Arrigo Sacchi non usa mezzi termini nel commentare lo 0-0 tra Como e Inter nell’andata della semifinale di Coppa Italia. Dalle colonne de La Gazzetta dello Sport, l’ex commissario tecnico della Nazionale si dice deluso dallo spettacolo offerto al Sinigaglia.
«Mi aspettavo molto di più. Molto di più sia dal Como di Fabregas sia dall’Inter di Chivu», esordisce Sacchi, raccontando anche un curioso episodio avvenuto durante la partita. «Ero seduto accanto a un mio amico che ha lavorato tutta la vita come ragioniere in banca.
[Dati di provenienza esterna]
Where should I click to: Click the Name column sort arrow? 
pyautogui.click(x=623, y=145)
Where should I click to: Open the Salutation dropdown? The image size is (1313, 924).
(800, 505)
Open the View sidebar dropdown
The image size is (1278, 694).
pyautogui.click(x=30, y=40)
Alla fine mi ha detto: “Avranno fatto i calcoli pensando soprattutto al ritorno”. Una verità, certo. Ma gli ho risposto che questi ragionamenti funzionano in banca, non nel calcio».
Per l’ex tecnico del Milan, infatti, il calcio dovrebbe essere interpretato con tutt’altro spirito: «Il calcio è aggressività, fame, sacrificio e continua ricerca del gol. Invece abbiamo visto tutt’altro».
Sacchi, il giudizio su Como-Inter è severo
Il giudizio sulla partita è piuttosto severo: «È stata una prestazione scialba, con poche occasioni e pochissimi spunti degni di nota. Troppa prudenza tattica, che alla lunga non fa bene allo spettacolo. Il risultato di 0-0 è giusto, perché nessuna delle due squadre è riuscita davvero a mettere in difficoltà l’altra».
Sacchi respinge poi l’idea che la responsabilità sia legata a moduli o scelte tecniche: «Non è una questione di sistemi di gioco o di uomini. Il vero problema è stato l’atteggiamento».
Secondo Sacchi, entrambe le squadre hanno pensato prima di tutto a non subire: «Sia il Como sia l’Inter hanno adottato lo stesso approccio: difendere e poi eventualmente ripartire. Mi ha sorpreso soprattutto la squadra di Fabregas».
E conclude con una battuta amara: «La solidità si è vista, ma lo spettacolo no. Niente bollicine: le verticalizzazioni sono praticamente mancate».